I have long been aware, at some level, of the mystery of love; romantic/erotic or nonromantic. One meets someone and one’s heart beats a little faster. One may become tongue tied and a babbling idiot. It is no surprise that some have compared this state to that of a temporary state of insanity. One may lose all sense of logic or reason. In this state of temporary insanity one can overlook the most glaring flaws in oneself and the other person. One can convince oneself love will wash the most soiled canvas of experience clean allowing the two to sail off into the sunset paragons of virtue and bliss. The fact that others may see the flaw of this insanity is obviously due to their jealously of one’s bliss.
Perhaps even more mysterious is the unselfish devotion to a treasured friend who becomes mentally and/or physically disabled. Long after the blush of love has faded; long after any ability to perform intellectual or sexual acrobatics; long after even the ability to share a reality something remains resulting in the tender 24-hour care of one’s once vibrant friend.
I have long been awed by such relationships. I have sat with couples married nearly 70 years who could not wait to visit at the end of a long busy day. I have enjoyed time with those whose soul mate has been deceased for 20 or 40 years who still carry the spark of love with them. That very same spark may be one of the motivations for embracing life even as transition time draws closer. I have close friends who I know are available whenever I say I need them.

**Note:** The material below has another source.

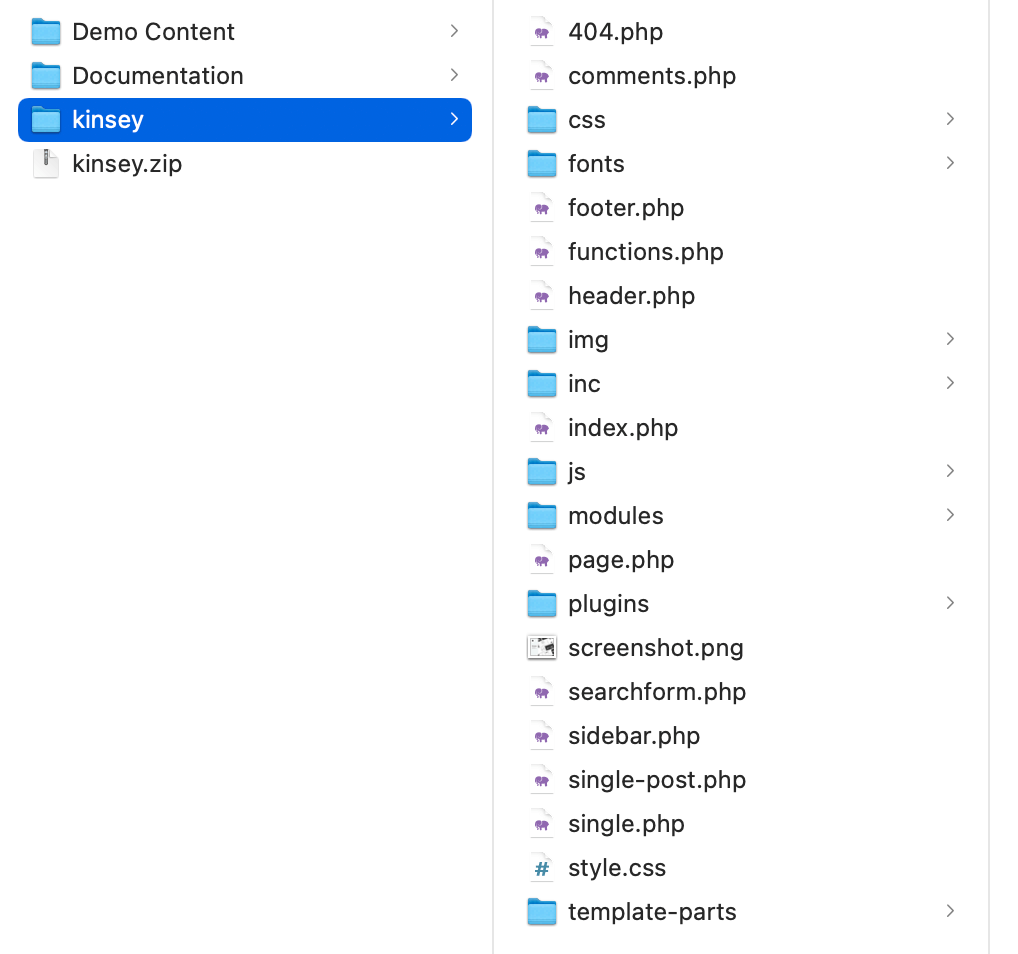Select the searchform.php file name
The width and height of the screenshot is (1018, 954).
(657, 692)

Perhaps the strongest ties to a friendship - romantic or non-romantic - is the openness to what one wants to learn from that person and what one has to offer that person; the knowledge the other has something that one wants/needs if one is to grow into the next stage of one’s journey.
People have approached me and said, “I will teach you. Come sit with me.” Such was the case with David, the Tlingit Indian elder who embraced me as a student, I was a male whom he knew was much too young at age 32 to know what it meant to be a man. Nearly every day i would sit with David while he carved beautiful creations some of which would later be found in museums. While he carved, he shared ancient stories to illustrate what it meant to be at peace with oneself and all that exist.

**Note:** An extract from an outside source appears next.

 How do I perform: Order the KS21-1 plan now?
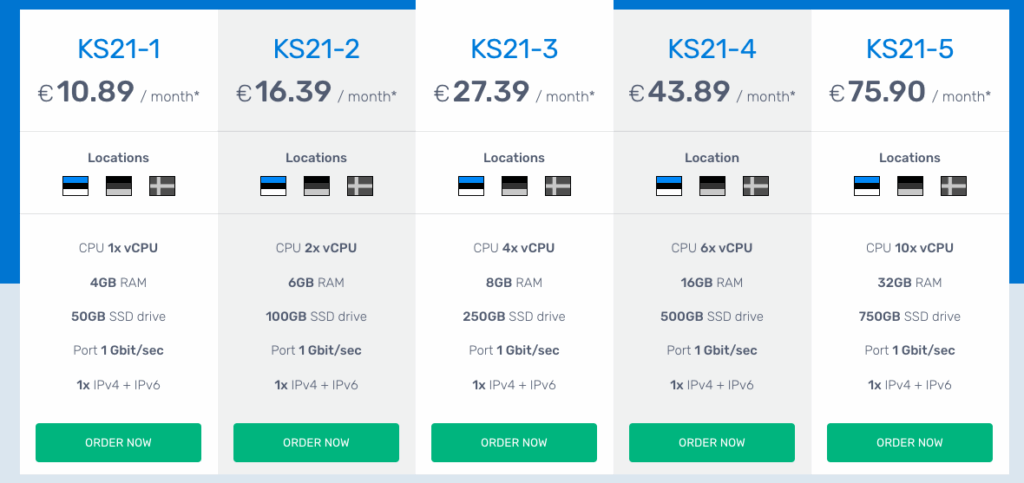click(x=118, y=443)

I continue to be blessed by teachers, some of whom ignite the spark of romantic love. Often, I cannot distinguish between romantic passion and a passionate attraction which I know has accompanied us on many life journeys of brother, sister, mentor, mentee, lover, parent, boss, subject or some other role. Recently I spent a weekend with a woman who continues to prod me to focus on what can be and not the apparent obstacles. Many of my teachers have been such powerful women who were ready to use a metaphorical blow torch to ignite a passion or passions within me. Occasionally those teachers were, for a period, romantic partners which grew into deep, passionate friendships, the framework of which became a lifelong graduate seminar.
As I age, I feared passion would subside. Yet, just as I think I might focus on the miles i have yet to walk before I sleep for eternity, I am a young teenager who is filled with the excitement of new possibility. Perhaps the new teacher is a man, a woman, a flower, another animal, or the artist which is Mother Earth. Perhaps the spark feels intensely erotic. More often it goes unlabeled; experienced as an awakening of every dancing cell in my body. For a moment, an hour, a day, or eternity I am brought to the apex of a flame which could cut through the densest of material.
Those who manage to keep passion alive in a romantic or non-romantic friendship for 60 or 70 years cannot wait to visit and learn from each other at the end of each day. They know they may “have miles to go before they sleep.” (With gratitude to Robert Frost). They also know they only have this moment to embrace life.
Passion is the impetus for conception. Wise people know that passion fuels all creation. Some would suggest that passion and awe are kissing cousins. I tend to agree. Each experience we encounter can awaken that sense of awe.
As we in the United States celebrate Mother’s Day perhaps, we could open to embracing the mothers in our life with an expectation of possibility and awe. The awe might be an appreciation for their survival strength despite addiction, mental illness, abuse, poverty, or other hardships. Perhaps we know we cannot know what it has been like to walk their path. Perhaps we can withhold judgment and see what is invisible, hear what is silent, feel what a is numb. Perhaps we can love without fear or expectations.